Siostra Anita została przyjęta do podstawówki w Wejherowie na trzeci rok. – To, co mnie najbardziej poruszyło, to była estetyka, czystość i poziom nauczania – mówi s. Anita. Mimo że od przybycia sióstr minęły zaledwie dwa lata. Siostry powróciły bowiem do Wejherowa już w marcu 1945 r., kiedy w domu stacjonowały jeszcze wojska sowieckie, a już 1 września tego roku otworzyły przedszkole, szkołę podstawową oraz szkołę średnią z internatem. – Tutaj jak dziewczynka przyszła do przedszkola, to mogła skończyć szkołę z maturą – mówi s. Anita. 19 sierpnia 1950 r. władze komunistyczne zlikwidowały szkołę podstawową i średnią. Samo przedszkole przejęli rok później caritasowcy, ale i ono zostało zlikwidowane w 1962 r.

Polska bez Polski
Początki sióstr zmartwychwstanek wiążą się z utratą przez Polskę niepodległości, a co gorsza także nadziei. – Dla mnie do dzisiaj czymś niesamowitym jest fakt, że nasze zgromadzenie założyły matka z córką, chociaż moją większą miłością jest córka… – mówi s. Marta, w zgromadzeniu od piętnastu lat. Jadwiga musiała słuchać swojej mamy nie jak córka matki, ale jak siostra swojej przełożonej… – Matka Celina Borzęcka i matka Jadwiga, czyli córka, miały zupełnie przeciwstawne charaktery. Pierwsza czuła, ciepła, Jadwiga natomiast zdecydowana, konkretna – mówi s. Zofia, obecna przełożona. Dzisiaj siostry odmierzają dni do beatyfikacji s. Celiny, która nastąpi w Rzymie 27 października tego roku.

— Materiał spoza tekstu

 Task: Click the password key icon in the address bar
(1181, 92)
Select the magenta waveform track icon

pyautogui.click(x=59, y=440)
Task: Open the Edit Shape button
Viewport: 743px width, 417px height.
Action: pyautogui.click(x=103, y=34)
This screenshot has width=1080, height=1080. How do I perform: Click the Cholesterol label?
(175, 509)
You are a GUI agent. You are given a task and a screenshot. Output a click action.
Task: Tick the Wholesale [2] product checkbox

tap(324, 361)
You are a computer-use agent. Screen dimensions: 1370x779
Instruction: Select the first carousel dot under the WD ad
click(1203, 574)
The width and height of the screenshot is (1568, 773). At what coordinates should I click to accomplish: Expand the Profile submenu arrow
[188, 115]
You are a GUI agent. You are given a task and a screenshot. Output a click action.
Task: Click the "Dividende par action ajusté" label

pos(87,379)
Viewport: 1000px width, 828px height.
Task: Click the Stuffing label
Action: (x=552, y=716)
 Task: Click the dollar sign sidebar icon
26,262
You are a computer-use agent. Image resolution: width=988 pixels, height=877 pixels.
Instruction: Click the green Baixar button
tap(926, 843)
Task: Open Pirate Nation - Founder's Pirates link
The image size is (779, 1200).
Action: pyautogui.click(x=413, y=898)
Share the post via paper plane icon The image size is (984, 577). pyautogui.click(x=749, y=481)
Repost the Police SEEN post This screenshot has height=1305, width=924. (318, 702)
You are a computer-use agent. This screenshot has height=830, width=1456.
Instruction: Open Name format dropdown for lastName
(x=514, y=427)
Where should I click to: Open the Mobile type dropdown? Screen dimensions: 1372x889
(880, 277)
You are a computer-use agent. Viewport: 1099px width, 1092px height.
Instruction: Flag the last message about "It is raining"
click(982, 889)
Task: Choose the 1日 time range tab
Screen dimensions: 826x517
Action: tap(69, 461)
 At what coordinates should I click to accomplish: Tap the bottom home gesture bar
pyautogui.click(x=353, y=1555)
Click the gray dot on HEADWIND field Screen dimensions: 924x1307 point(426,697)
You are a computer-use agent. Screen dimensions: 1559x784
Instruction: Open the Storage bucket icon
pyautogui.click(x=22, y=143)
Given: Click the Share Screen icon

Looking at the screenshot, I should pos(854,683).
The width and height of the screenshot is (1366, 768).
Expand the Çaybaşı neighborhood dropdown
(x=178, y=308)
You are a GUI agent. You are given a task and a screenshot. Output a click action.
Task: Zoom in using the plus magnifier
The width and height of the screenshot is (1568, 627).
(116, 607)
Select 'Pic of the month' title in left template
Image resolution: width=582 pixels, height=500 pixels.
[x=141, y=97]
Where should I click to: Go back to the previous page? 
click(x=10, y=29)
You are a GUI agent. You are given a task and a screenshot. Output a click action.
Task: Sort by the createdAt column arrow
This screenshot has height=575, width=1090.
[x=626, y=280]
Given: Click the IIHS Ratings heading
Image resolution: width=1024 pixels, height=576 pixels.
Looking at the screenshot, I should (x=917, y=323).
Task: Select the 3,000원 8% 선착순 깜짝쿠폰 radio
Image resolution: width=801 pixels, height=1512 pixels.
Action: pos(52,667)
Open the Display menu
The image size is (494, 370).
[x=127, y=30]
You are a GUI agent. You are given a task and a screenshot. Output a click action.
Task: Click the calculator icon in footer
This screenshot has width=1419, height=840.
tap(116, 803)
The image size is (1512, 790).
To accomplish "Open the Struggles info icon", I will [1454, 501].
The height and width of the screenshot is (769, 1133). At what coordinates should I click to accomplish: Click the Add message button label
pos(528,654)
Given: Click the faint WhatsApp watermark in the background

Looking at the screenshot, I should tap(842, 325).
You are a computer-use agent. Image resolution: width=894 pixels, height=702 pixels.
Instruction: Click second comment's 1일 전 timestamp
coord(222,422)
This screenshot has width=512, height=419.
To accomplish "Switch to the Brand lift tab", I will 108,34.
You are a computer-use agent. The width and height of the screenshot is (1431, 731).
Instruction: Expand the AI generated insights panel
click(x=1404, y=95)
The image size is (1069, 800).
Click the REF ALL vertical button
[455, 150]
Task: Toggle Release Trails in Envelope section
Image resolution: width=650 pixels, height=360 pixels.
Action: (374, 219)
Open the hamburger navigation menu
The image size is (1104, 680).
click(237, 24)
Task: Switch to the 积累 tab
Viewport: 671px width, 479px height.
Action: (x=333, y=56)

Takich dziwnych historii związanych ze zgromadzeniem jest więcej. – Celina Borzęcka wyszła za mąż z posłuszeństwa, chociaż chciała być zakonnicą. W czasie powstania styczniowego Celina została osadzona z małą Jadwigą w więzieniu w Grodnie. Później, po śmierci męża, wyjeżdża do Rzymu z dwiema córkami. Starsza córka, również Celina, wychodzi zamąż za Józefa Hallera, wujka Józefa Hallera, tego Józefa, który jako generał dokonał w 1920 r. zaślubin morza ze wskrzeszoną Polską! – mówi s. Mateusza. – Młodsza poszła śladem mamy. Z założeniem zakonu też nie było łatwo. Tu należy wskazać na postać Bogdana Jańskiego. Zawsze pragnął zostać księdzem, ale przed wyjazdem do Francji, po prostu z dobroci serca, ożenił się z Aleksandrą Zawadzką, która była w ciąży. Takie to były wtedy czasy. Tylko jeden dzień widział swoją żonę – opowiada s. Mateusza. To właśnie Jański, a więc świecki człowiek, został przy niemałym wpływie samego Adama Mickiewicza kierownikiem wspólnoty, która de facto stała się początkiem nowego zgromadzenia założonego dla odrodzenia moralnego, bez którego nie mogła powstać Polska. Jański wychował swoich uczniów, m.in. Piotra Semenenkę, pierwszego generała Zmartwychwstańców, a zarazem kierownika duchowego Celiny Borzęckiej. – Semenenka namawiał s. Celinę do tego, aby przyłączyła się do istniejącego belgijskiego zgromadzenia sióstr reparatek. Bezskutecznie. Zanim więc powstałyśmy, dużo było o to walki… Matka Celina nigdy nie ustępowała. Mówiła, że albo będziemy zmartwychwstankami, albo niczym. To „albo niczym” bardzo mi się spodobało. Była konkretna: albo tak, albo nie – mówi s. Marta.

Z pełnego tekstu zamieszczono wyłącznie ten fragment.